0) What this is (and is not)

What this provides

  • A replay origin: https://replay.healtharchive.ca
  • Wayback‑style replay from the project’s WARC files
  • Natural browsing: links stay inside replay, and captured assets (CSS/JS/images) load from the archive when present

What this does not provide

  • Guaranteed completeness. If a page depends on third‑party CSS/JS/images that were not captured into the WARCs, those assets will still be missing at replay time.
  • A custom replay UI in pywb itself. HealthArchive provides the primary browsing experience via the frontend wrapper pages (see “Backend wiring” below).

1) Core decisions (contract)

1.1 Collections are per ArchiveJob

  • Each ArchiveJob becomes a replay “edition”.
  • Collection name is stable and mechanical:

  • job-<job_id> (example: job-1)

This makes it easy to generate replay URLs from DB data later.

1.2 Replay URL format

We will use pywb’s standard collection routing.

Replay latest capture (most common):

https://replay.healtharchive.ca/<collection>/<original_url>

List captures (“calendar” / capture list UI):

https://replay.healtharchive.ca/<collection>/*/<original_url>

Replay closest capture to a timestamp (14-digit UTC YYYYMMDDhhmmss):

https://replay.healtharchive.ca/<collection>/<timestamp>/<original_url>

Where:

  • <collection> is job-<job_id>
  • <timestamp> is UTC in YYYYMMDDhhmmss (14 digits)

Example (latest capture):

https://replay.healtharchive.ca/job-1/https://www.canada.ca/en/health-canada.html

Note: HealthArchive’s public API generates timestamp-locked replay URLs for snapshots (the <timestamp> form) so the viewer stays anchored to the capture time as you navigate within the backup.

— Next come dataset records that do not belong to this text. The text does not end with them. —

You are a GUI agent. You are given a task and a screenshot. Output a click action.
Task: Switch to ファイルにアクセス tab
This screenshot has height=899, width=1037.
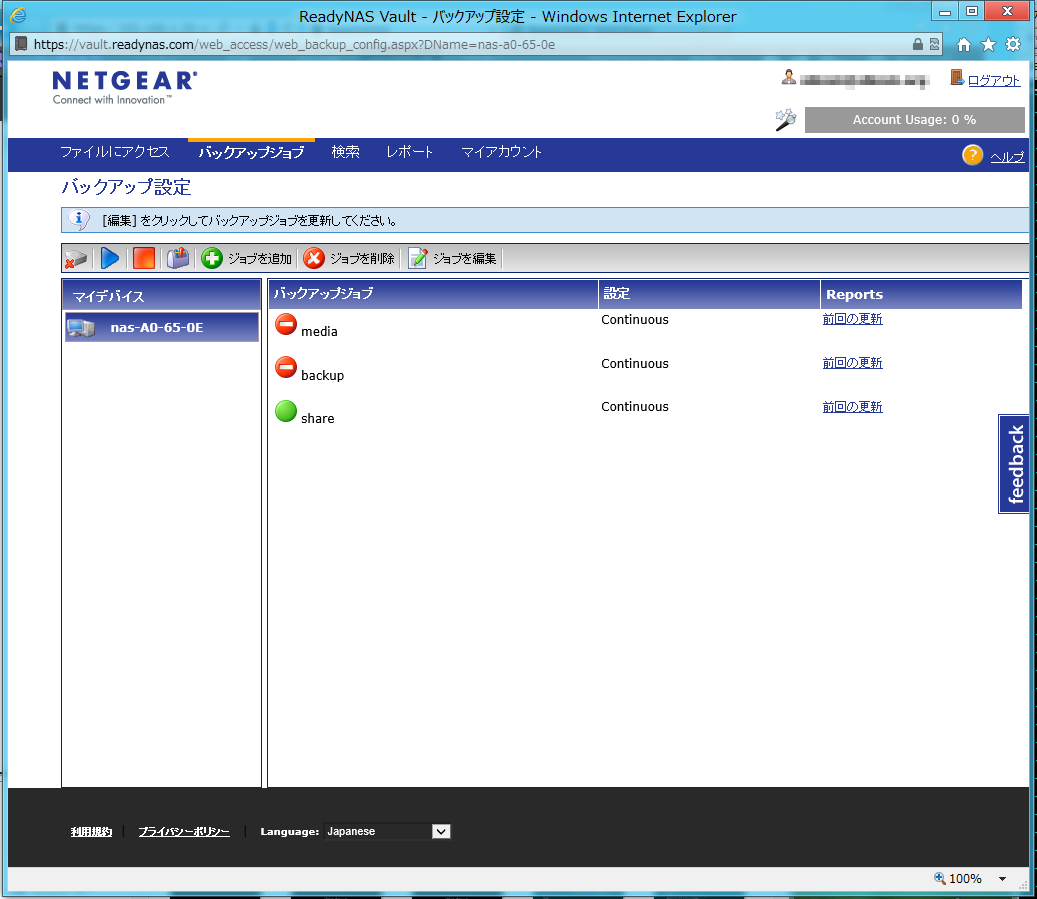[115, 153]

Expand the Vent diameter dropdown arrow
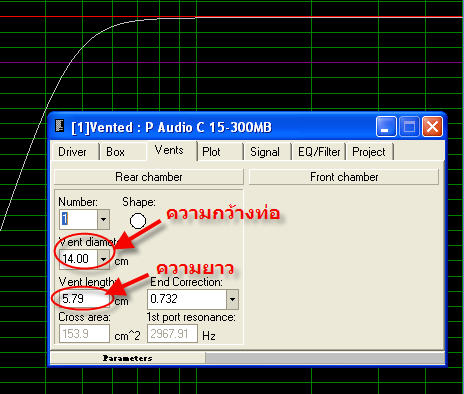point(103,259)
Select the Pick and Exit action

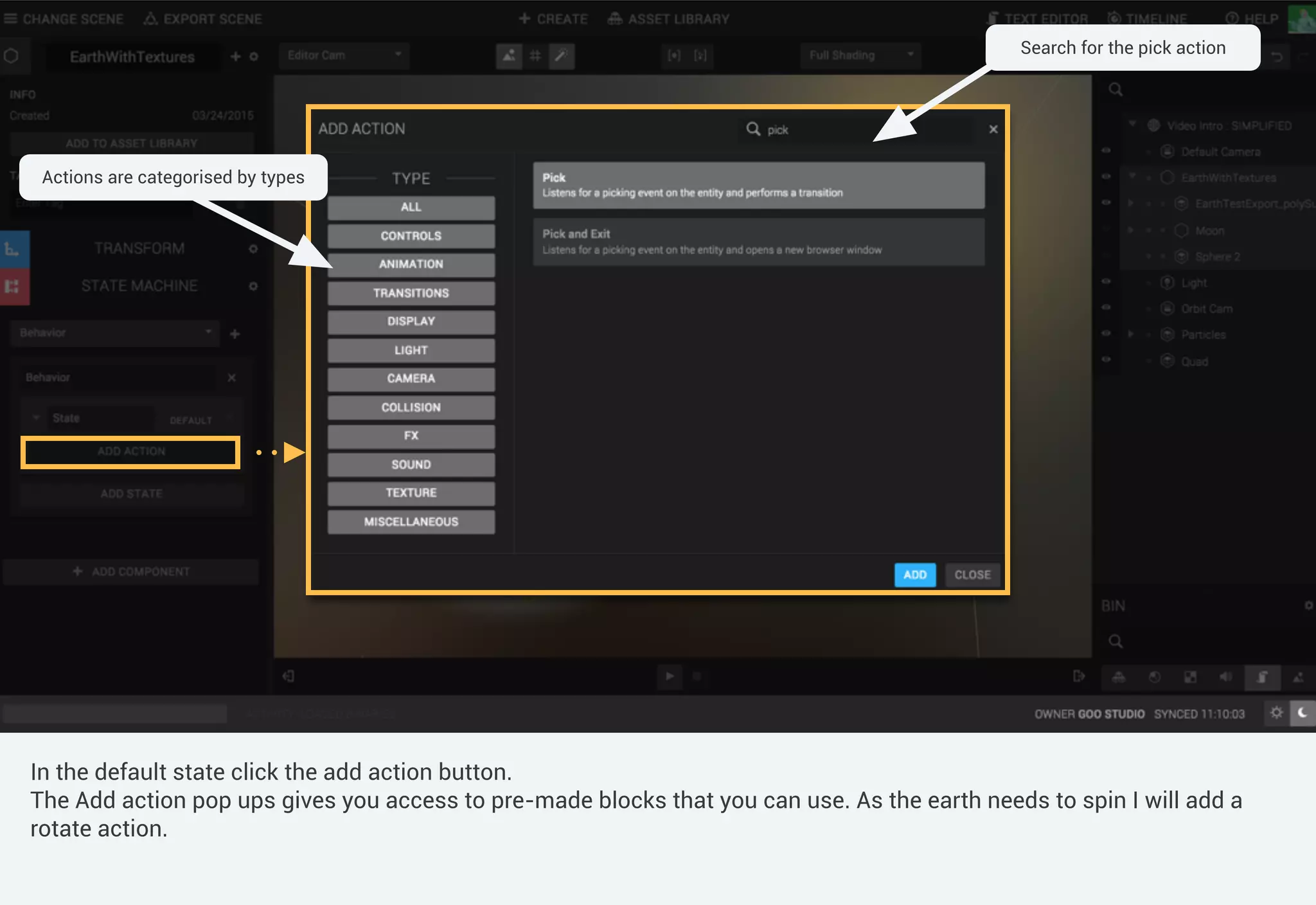pos(758,242)
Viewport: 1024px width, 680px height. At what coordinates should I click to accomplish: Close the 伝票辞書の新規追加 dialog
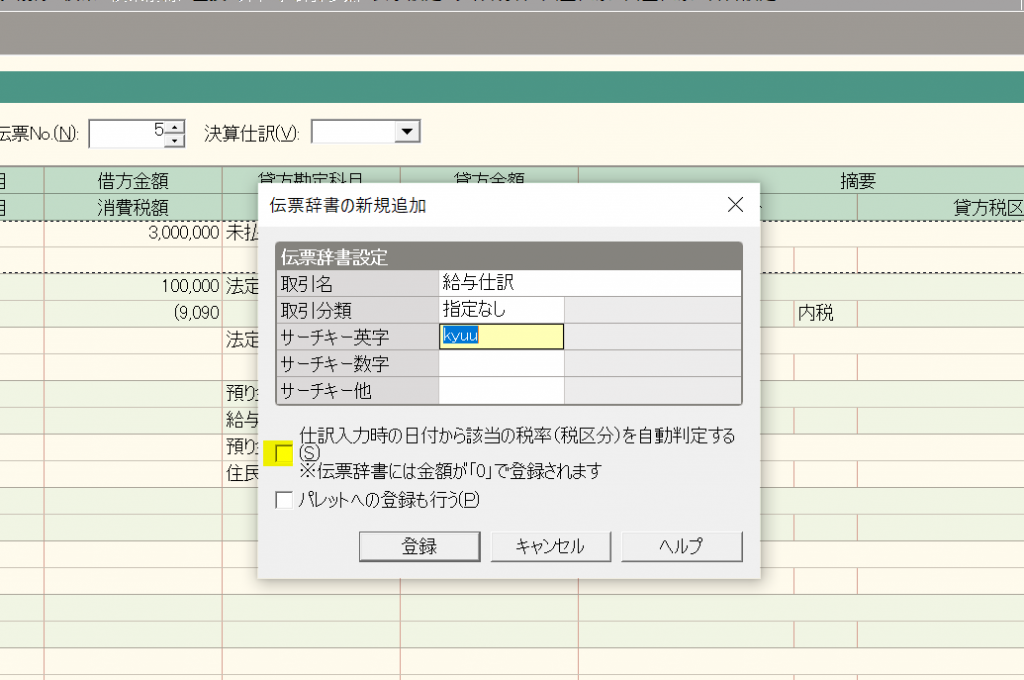pos(735,205)
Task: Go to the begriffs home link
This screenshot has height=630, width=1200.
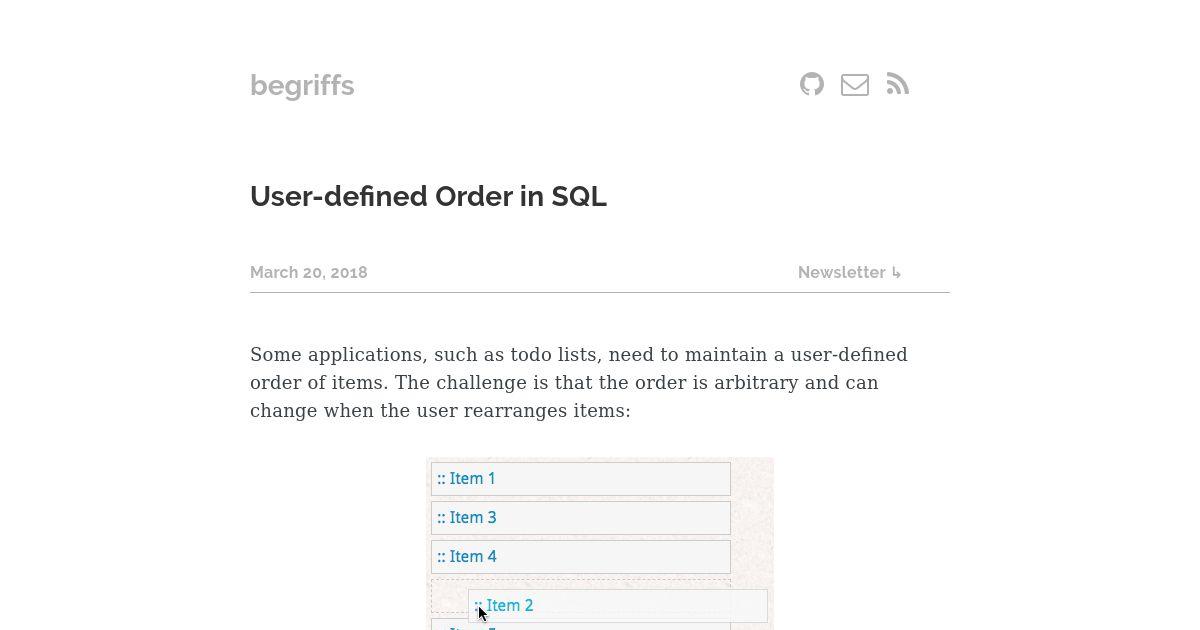Action: pos(302,86)
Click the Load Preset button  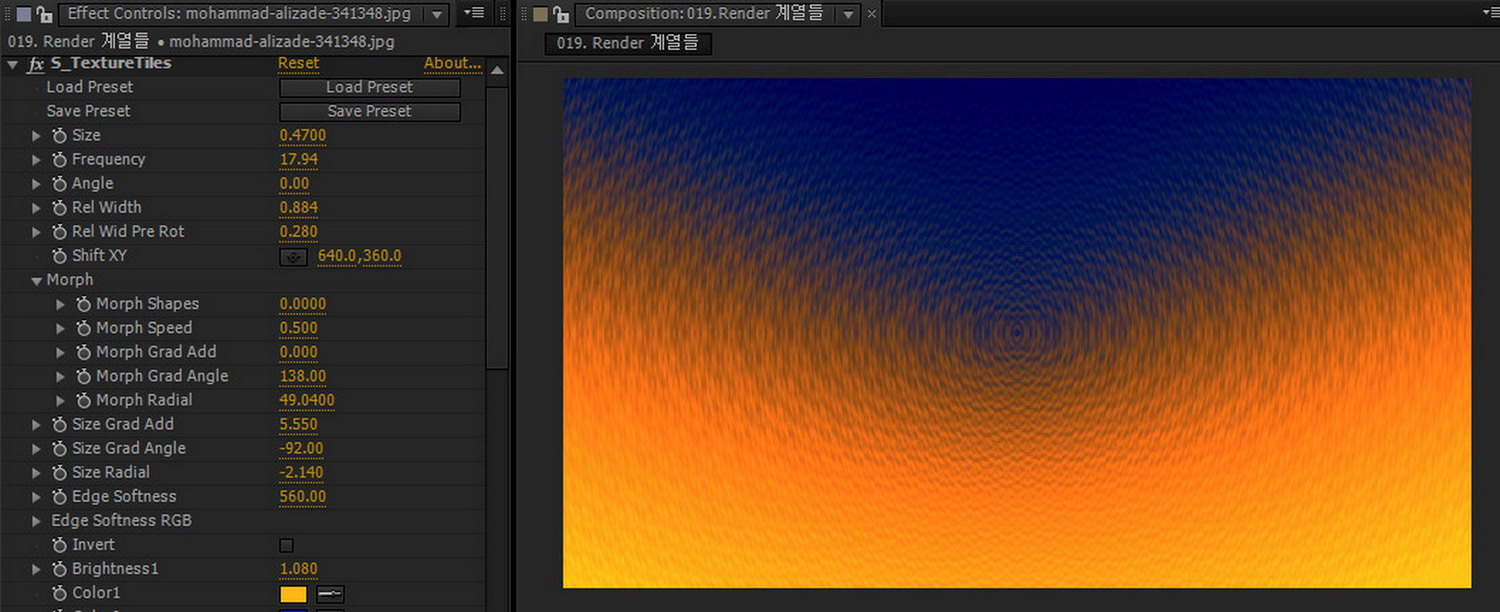(369, 87)
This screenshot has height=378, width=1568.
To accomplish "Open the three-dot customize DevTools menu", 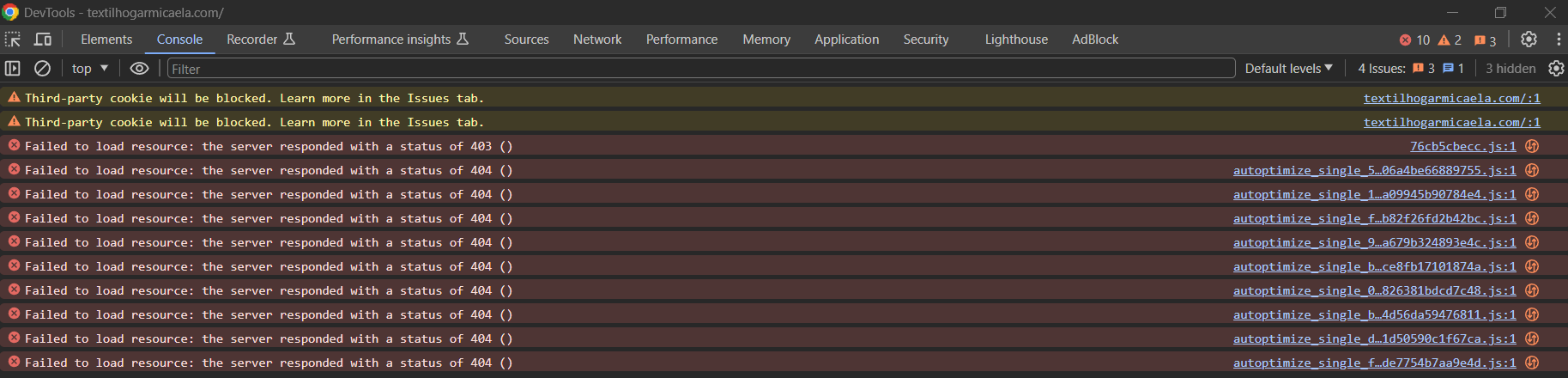I will pyautogui.click(x=1559, y=40).
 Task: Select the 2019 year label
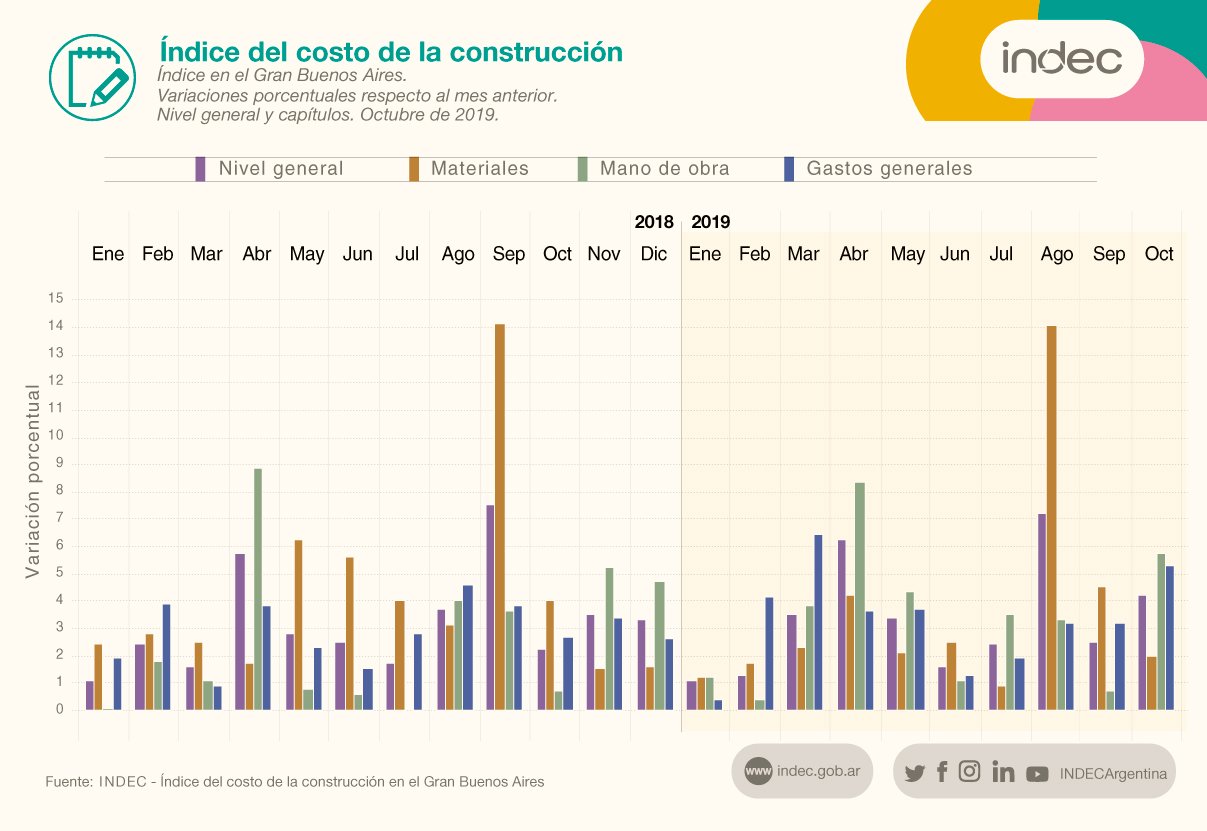tap(711, 222)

1.3 Retention warning: replay depends on WARCs staying on disk

Replay reads from the WARC files referenced by each job.

Important: healtharchive cleanup-job --mode temp currently removes archive_tool temp dirs including WARCs (see src/ha_backend/cli.py:cmd_cleanup_job).

If you run cleanup on a replayable job, replay will break.

Operational rule for now: do not run cleanup-job --mode temp for any job you want replayable.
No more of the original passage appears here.